Records drawn from a dataset –
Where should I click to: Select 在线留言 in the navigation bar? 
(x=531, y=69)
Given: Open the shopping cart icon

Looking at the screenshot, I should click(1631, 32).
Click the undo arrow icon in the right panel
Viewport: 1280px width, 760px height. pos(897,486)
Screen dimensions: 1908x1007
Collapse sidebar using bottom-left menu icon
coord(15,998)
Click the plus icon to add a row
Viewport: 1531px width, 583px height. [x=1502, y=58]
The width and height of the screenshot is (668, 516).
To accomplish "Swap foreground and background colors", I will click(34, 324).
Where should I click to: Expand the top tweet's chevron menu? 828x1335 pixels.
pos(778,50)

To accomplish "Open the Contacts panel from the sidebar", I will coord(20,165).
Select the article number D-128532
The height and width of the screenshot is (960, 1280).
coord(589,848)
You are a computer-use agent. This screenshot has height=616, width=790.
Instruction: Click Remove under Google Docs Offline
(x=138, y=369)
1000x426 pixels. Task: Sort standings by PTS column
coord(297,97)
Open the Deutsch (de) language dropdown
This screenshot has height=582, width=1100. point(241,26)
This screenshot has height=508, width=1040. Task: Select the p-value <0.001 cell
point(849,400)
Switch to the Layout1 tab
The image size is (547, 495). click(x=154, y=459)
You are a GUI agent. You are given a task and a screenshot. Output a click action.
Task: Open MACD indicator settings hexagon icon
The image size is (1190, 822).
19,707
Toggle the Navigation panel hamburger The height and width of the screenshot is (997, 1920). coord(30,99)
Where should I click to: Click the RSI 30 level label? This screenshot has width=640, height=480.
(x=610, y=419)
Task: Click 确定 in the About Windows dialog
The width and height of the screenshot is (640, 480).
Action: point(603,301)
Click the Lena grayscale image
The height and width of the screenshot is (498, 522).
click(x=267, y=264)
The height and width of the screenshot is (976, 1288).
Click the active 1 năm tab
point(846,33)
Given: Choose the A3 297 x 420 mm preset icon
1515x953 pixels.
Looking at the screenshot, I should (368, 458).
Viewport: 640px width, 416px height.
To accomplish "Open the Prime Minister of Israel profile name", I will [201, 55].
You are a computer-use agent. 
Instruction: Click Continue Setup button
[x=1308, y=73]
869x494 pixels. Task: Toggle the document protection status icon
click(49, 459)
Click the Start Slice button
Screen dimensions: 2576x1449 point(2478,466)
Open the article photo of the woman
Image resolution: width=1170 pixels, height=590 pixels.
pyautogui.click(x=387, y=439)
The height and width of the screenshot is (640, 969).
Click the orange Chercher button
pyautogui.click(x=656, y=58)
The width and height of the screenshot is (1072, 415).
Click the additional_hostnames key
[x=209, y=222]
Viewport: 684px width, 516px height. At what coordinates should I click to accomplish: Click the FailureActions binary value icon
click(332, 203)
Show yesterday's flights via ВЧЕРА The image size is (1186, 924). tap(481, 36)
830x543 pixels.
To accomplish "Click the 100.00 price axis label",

What is being asked – Please make an exact copy of each record.

Output of the task –
Where should I click to: Select 在线留言 in the navigation bar? 
(x=531, y=69)
Given: Open the shopping cart icon

Looking at the screenshot, I should click(1631, 32).
Click the undo arrow icon in the right panel
Viewport: 1280px width, 760px height. pos(897,486)
Screen dimensions: 1908x1007
Collapse sidebar using bottom-left menu icon
coord(15,998)
Click the plus icon to add a row
Viewport: 1531px width, 583px height. [x=1502, y=58]
The width and height of the screenshot is (668, 516).
To accomplish "Swap foreground and background colors", I will click(34, 324).
Where should I click to: Expand the top tweet's chevron menu? 828x1335 pixels.
pos(778,50)

To accomplish "Open the Contacts panel from the sidebar", I will coord(20,165).
Select the article number D-128532
The height and width of the screenshot is (960, 1280).
coord(589,848)
You are a computer-use agent. This screenshot has height=616, width=790.
Instruction: Click Remove under Google Docs Offline
(x=138, y=369)
1000x426 pixels. Task: Sort standings by PTS column
coord(297,97)
Open the Deutsch (de) language dropdown
This screenshot has height=582, width=1100. point(241,26)
This screenshot has height=508, width=1040. Task: Select the p-value <0.001 cell
point(849,400)
Switch to the Layout1 tab
The image size is (547, 495). click(x=154, y=459)
You are a GUI agent. You are given a task and a screenshot. Output a click action.
Task: Open MACD indicator settings hexagon icon
The image size is (1190, 822).
19,707
Toggle the Navigation panel hamburger The height and width of the screenshot is (997, 1920). coord(30,99)
Where should I click to: Click the RSI 30 level label? This screenshot has width=640, height=480.
(x=610, y=419)
Task: Click 确定 in the About Windows dialog
The width and height of the screenshot is (640, 480).
Action: point(603,301)
Click the Lena grayscale image
The height and width of the screenshot is (498, 522).
click(x=267, y=264)
The height and width of the screenshot is (976, 1288).
Click the active 1 năm tab
point(846,33)
Given: Choose the A3 297 x 420 mm preset icon
1515x953 pixels.
Looking at the screenshot, I should (368, 458).
Viewport: 640px width, 416px height.
To accomplish "Open the Prime Minister of Israel profile name", I will [201, 55].
You are a computer-use agent. 
Instruction: Click Continue Setup button
[x=1308, y=73]
869x494 pixels. Task: Toggle the document protection status icon
click(49, 459)
Click the Start Slice button
Screen dimensions: 2576x1449 point(2478,466)
Open the article photo of the woman
Image resolution: width=1170 pixels, height=590 pixels.
pyautogui.click(x=387, y=439)
The height and width of the screenshot is (640, 969).
Click the orange Chercher button
pyautogui.click(x=656, y=58)
The width and height of the screenshot is (1072, 415).
Click the additional_hostnames key
[x=209, y=222]
Viewport: 684px width, 516px height. At what coordinates should I click to accomplish: Click the FailureActions binary value icon
click(332, 203)
Show yesterday's flights via ВЧЕРА The image size is (1186, 924). tap(481, 36)
830x543 pixels.
To accomplish "Click the 100.00 price axis label",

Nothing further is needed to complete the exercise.